After a day of charged partisanship, every Republican in the room gave Booker their full attention. Save for some sniffles, the room was completely quiet for the duration of his remarks.
Judiciary Committee Chairman Dick Durbin, D-Ill., recessed immediately after Booker's remarks for a short break. Jackson left the room quickly, accompanied by her husband.
During the recess, a line of people, including Jackson's father, approached Booker and hugged him, several wiping away tears.
Sen. Sheldon Whitehouse, D-R.I., who is white, later called Booker's speech an “epic Senate moment and also a moral reset after some truly poisonous, cynical behavior that trolled through the absolute bottom of what the Senate has done in dark times past.”
When the hearing resumed, a question from Sen. Alex Padilla, D-Calif., about her being an inspiration to young Americans elicited more emotion from Jackson. She said his remarks and question were “very moving.”

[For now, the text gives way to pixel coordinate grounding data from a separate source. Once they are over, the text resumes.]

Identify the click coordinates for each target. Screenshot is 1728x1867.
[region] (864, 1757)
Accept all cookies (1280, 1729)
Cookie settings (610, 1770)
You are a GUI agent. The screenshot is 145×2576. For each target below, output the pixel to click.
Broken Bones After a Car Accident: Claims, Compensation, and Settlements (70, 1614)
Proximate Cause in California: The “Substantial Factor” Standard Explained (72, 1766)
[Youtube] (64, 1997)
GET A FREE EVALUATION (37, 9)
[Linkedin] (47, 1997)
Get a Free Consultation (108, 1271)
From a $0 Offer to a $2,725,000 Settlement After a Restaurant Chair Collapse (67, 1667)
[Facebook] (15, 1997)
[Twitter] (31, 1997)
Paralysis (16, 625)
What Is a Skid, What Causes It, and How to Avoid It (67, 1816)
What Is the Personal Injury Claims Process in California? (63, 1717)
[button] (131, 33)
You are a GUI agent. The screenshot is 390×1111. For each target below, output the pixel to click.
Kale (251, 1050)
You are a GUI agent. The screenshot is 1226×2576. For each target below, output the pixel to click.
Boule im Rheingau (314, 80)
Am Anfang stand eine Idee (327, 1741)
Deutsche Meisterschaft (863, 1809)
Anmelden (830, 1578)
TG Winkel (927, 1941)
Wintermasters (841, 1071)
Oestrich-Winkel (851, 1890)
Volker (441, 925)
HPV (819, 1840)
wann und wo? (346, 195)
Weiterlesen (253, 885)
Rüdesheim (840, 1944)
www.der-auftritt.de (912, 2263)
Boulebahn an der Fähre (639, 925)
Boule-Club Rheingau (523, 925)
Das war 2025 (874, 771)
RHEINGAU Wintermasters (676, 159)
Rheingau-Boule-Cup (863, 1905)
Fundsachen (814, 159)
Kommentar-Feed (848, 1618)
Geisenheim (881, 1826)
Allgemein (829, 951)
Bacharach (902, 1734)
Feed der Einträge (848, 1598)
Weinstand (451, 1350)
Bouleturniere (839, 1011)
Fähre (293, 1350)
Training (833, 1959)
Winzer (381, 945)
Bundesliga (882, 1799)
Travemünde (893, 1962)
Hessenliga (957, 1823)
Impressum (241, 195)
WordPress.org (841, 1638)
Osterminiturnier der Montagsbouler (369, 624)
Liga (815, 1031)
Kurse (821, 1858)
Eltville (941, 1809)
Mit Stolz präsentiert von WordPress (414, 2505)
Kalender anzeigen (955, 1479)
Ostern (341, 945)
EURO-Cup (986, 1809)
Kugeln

Jackson choked up as she told the story of walking around at Harvard University, feeling as if she didn’t belong, when another Black woman who she did not know passed and seemed to understand what she was feeling. “Persevere,” she said the woman told her.
“I hope to inspire people to try to follow this path, because I love this country, because I love the law, because I think it is important that we all invest in our future,” Jackson said. “And the young people are the future.”
Morrison reported from New York. Associated Press writers Mary Clare Jalonick and Kevin Freking in Washington contributed to this report.